> TASK
Retype the listing, character for character, from its opening line through the line containing "pos(811,76)", including both of those lines.

> MATERIAL PROVIDED

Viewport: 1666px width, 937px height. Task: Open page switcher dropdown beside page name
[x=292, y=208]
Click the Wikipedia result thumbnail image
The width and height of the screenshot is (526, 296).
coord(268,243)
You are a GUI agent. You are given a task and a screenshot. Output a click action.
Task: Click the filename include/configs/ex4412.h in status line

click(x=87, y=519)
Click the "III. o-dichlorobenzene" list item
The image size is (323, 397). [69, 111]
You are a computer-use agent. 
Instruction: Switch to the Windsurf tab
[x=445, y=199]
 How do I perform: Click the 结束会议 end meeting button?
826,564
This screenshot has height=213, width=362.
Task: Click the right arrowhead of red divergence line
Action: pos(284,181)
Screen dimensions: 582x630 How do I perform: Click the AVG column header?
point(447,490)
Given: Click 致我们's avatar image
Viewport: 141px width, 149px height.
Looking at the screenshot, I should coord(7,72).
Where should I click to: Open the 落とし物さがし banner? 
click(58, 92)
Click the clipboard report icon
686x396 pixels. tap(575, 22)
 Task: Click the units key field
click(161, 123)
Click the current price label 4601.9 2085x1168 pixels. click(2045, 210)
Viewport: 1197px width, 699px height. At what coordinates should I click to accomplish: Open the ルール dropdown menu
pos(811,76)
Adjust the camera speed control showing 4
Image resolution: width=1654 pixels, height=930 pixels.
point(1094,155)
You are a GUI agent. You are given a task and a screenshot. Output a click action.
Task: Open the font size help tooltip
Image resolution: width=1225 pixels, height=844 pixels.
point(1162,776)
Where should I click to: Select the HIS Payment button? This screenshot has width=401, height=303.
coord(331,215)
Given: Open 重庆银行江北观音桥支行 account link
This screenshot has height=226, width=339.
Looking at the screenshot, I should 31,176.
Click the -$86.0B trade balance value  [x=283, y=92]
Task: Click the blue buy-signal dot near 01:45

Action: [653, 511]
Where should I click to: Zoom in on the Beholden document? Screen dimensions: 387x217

> CORRECT RESULT
Viewport: 1666px width, 937px height. Task: Open page switcher dropdown beside page name
[x=292, y=208]
Click the Wikipedia result thumbnail image
The width and height of the screenshot is (526, 296).
coord(268,243)
You are a GUI agent. You are given a task and a screenshot. Output a click action.
Task: Click the filename include/configs/ex4412.h in status line

click(x=87, y=519)
Click the "III. o-dichlorobenzene" list item
The image size is (323, 397). [69, 111]
You are a computer-use agent. 
Instruction: Switch to the Windsurf tab
[x=445, y=199]
 How do I perform: Click the 结束会议 end meeting button?
826,564
This screenshot has height=213, width=362.
Task: Click the right arrowhead of red divergence line
Action: pos(284,181)
Screen dimensions: 582x630 How do I perform: Click the AVG column header?
point(447,490)
Given: Click 致我们's avatar image
Viewport: 141px width, 149px height.
Looking at the screenshot, I should coord(7,72).
Where should I click to: Open the 落とし物さがし banner? 
click(58, 92)
Click the clipboard report icon
686x396 pixels. tap(575, 22)
 Task: Click the units key field
click(161, 123)
Click the current price label 4601.9 2085x1168 pixels. click(2045, 210)
Viewport: 1197px width, 699px height. At what coordinates should I click to accomplish: Open the ルール dropdown menu
pos(811,76)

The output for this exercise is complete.